Séptimo punto de aproximación: explotación de un falso “victimismo”, que viene de lejos, como apoyo base y complemento a otras justificaciones, a su existencia y a sus actividades.

Así pues, todos los comunicados, metodológicamente hablando, se parecen en su habitual lenguaje surrealista, propio de “revolución” política, religiosa,…, rancia y trasnochada, y en cuanto a su formato, en el que el orden de sus elementos no altera el producto final:
Encaje en la situación actual arrancando en su caso de procesos anteriores/antecedentes; señalamiento, sin dejar de lado insultos, falsedades y todo tipo de acusaciones, de las equivocaciones y de los errores de toda índole cometidos por aquellos (políticos, instituciones, grupos sociales,…) que con sus actitudes, de toda índole, les empujan a la actividad terrorista (según ellos “armada”) como única salida/ “victimismo”; reivindicación o reivindicaciones/ autoría; justificación o justificaciones a través de “reflexiones”; exaltación hacia sus “bases”; “decisiones” o amenazas cara al futuro; y firma.

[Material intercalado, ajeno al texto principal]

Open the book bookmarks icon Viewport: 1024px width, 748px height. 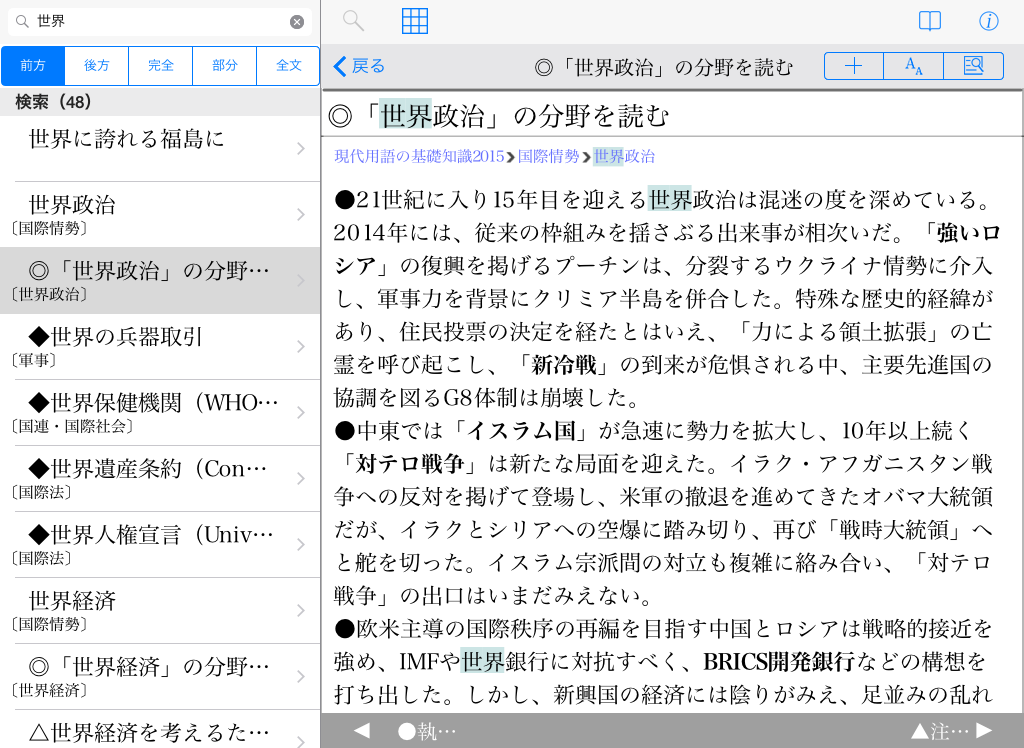(930, 21)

Y, finalmente, un octavo punto de aproximación: la cansina rutina formal de la construcción metodológica (lenguaje y encuadre), aunque cambien los redactores (lo que se nota), de sus comunicados.

Y entonces, ¿qué es lo que queda por saber?
Que lo mejor es, visto lo visto, no dar a sus comunicados la importancia que los terroristas desean, castrando así su propaganda.
Que sería conveniente evitar su difusión exagerada y sobre todo, los comentarios interpretativos que dividan a la sociedad, a los políticos,…, rompiendo la necesaria unidad contra el terrorismo.
Que los análisis de rigor deben quedar para los expertos en la lucha contra el terrorismo.
Que la posible contrapaganda, en su caso, debe ser, ágil y oportuna, bien preparada y nacer de las irrenunciables concepciones democráticas siempre incompatibles con la violencia.
O bien, olvidarlos y responder como se debe, en silencio, con una efectiva acción contra el terrorismo por parte de la sociedad y de todos aquellos que luchan contra el terrorismo, de forma que se rompan definitivamente todos los esquemas planteados en sus comunicados.